The electronic equipment provided by the embodiment of the application and the method for generating the confrontation sample of the designated label provided by the embodiment of the application have the same beneficial effects as the method adopted, operated or realized by the electronic equipment.

Referring to fig. 4, a computer readable storage medium is shown as an optical disc 30, on which a computer program (i.e., a program product) is stored, and when the computer program is executed by a processor, the computer program executes the method for generating the countermeasure sample of the designated tag according to any of the embodiments.

It should be noted that examples of the computer-readable storage medium may also include, but are not limited to, phase change memory (PRAM), Static Random Access Memory (SRAM), Dynamic Random Access Memory (DRAM), other types of Random Access Memory (RAM), Read Only Memory (ROM), Electrically Erasable Programmable Read Only Memory (EEPROM), flash memory, or other optical and magnetic storage media, which are not described in detail herein.

The computer-readable storage medium provided by the above embodiments of the present application and the countermeasure sample generation method for the specific tag provided by the embodiments of the present application have the same advantages as the method adopted, run or implemented by the application program stored in the computer-readable storage medium.

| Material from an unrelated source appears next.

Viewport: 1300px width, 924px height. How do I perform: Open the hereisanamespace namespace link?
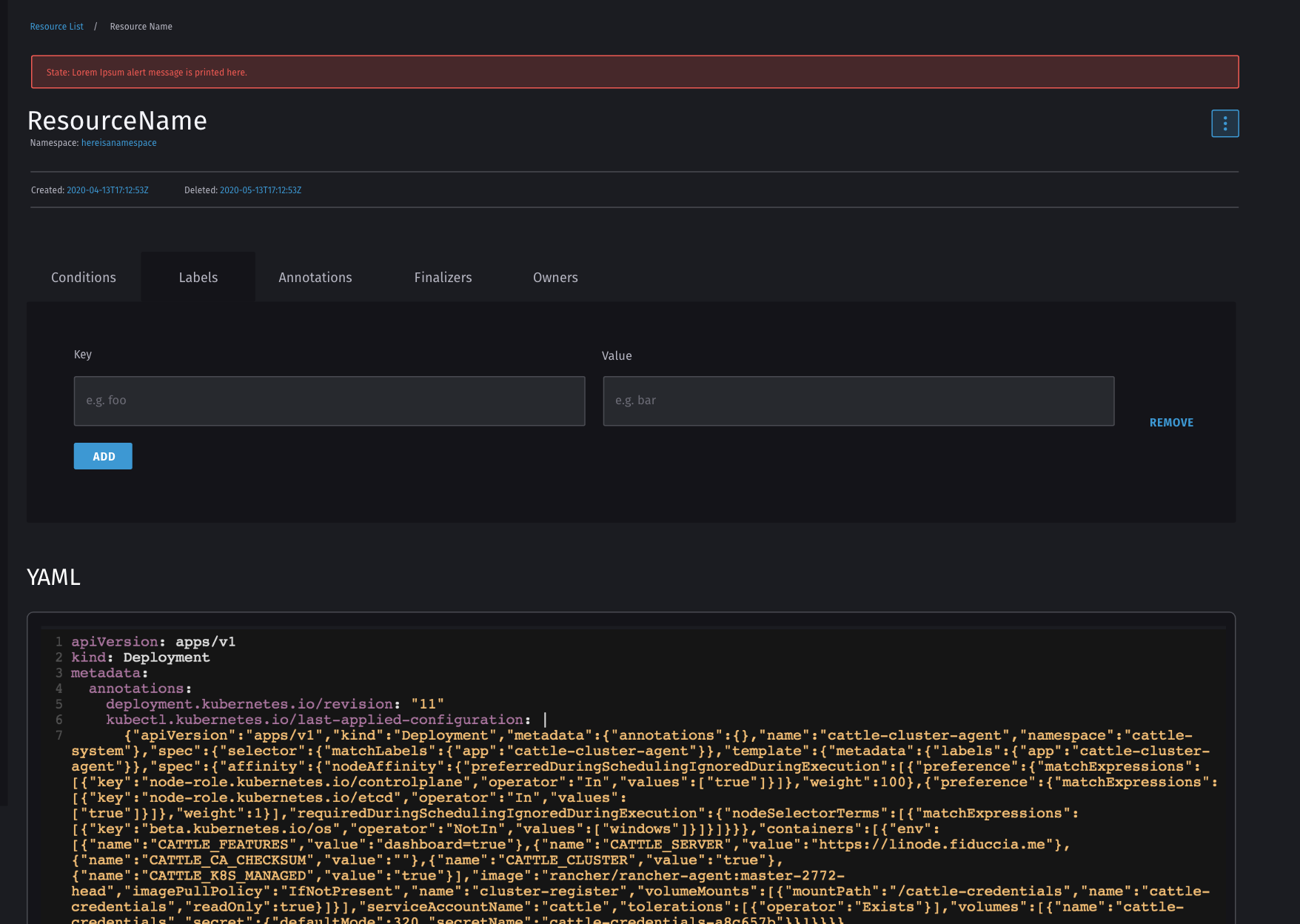(x=118, y=142)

It should be noted that the above embodiments are only used for illustrating the technical solutions of the present application, and not for limiting the same; although the present application has been described in detail with reference to the foregoing embodiments, it should be understood by those of ordinary skill in the art that: the technical solutions described in the foregoing embodiments may still be modified, or some or all of the technical features may be equivalently replaced; such modifications and substitutions do not depart from the spirit and scope of the present disclosure, and the present disclosure should be construed as being covered by the claims and the specification.

Claims

1. A method for generating a challenge sample for a given tag, comprising:

superimposing the second attack disturbance on the original image sample to generate a confrontation sample corresponding to the specified label;

the generating a first attack disturbance by adopting a momentum fast gradient iteration MI-FGSM method according to the prediction score value corresponding to the specified label comprises the following steps:

step S3, according to the formula of attack disturbance: updating attack disturbance, and clipping the updated attack disturbance according to a disturbance value range epsilon;

2. The method of claim 1, wherein the pre-defined multi-label classification network comprises: the characteristics connected in sequence extract a backbone network, a full connection layer and an activation function.

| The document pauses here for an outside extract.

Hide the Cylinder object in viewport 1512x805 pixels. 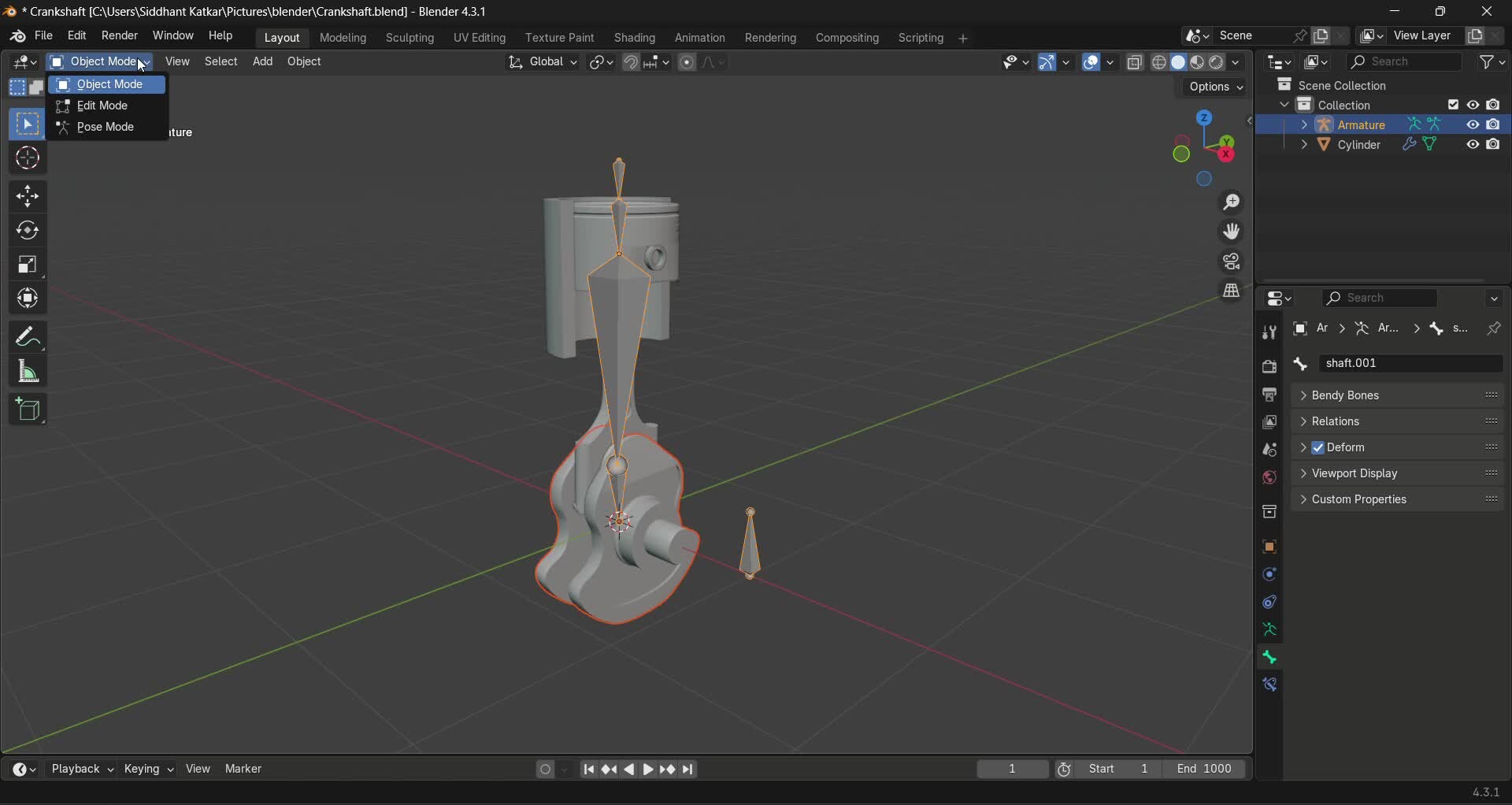(x=1472, y=145)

3. The method according to claim 1, wherein the clipping the first attack perturbation by using a Grad-CAM method to obtain a second attack perturbation comprises:

4. A labeled challenge sample generating device, comprising:

the generating module is used for overlaying the second attack disturbance to the original image sample to generate a confrontation sample corresponding to the specified label;

the gradient iteration module is specifically configured to:

s3, according to the formula of the attack disturbance: updating attack disturbance, and clipping the updated attack disturbance according to a disturbance value range epsilon;

5. The apparatus of claim 4, wherein the predetermined multi-label classification network comprises: the characteristics connected in sequence extract a backbone network, a full connection layer and an activation function.

6. The apparatus of claim 4, wherein the cropping module is specifically configured to:

7. An electronic device, comprising: memory, processor and computer program stored on the memory and executable on the processor, characterized in that the processor executes the computer program to implement the method according to any of claims 1 to 3.

8. A computer readable medium having computer readable instructions stored thereon which are executable by a processor to implement the method of any one of claims 1 to 3.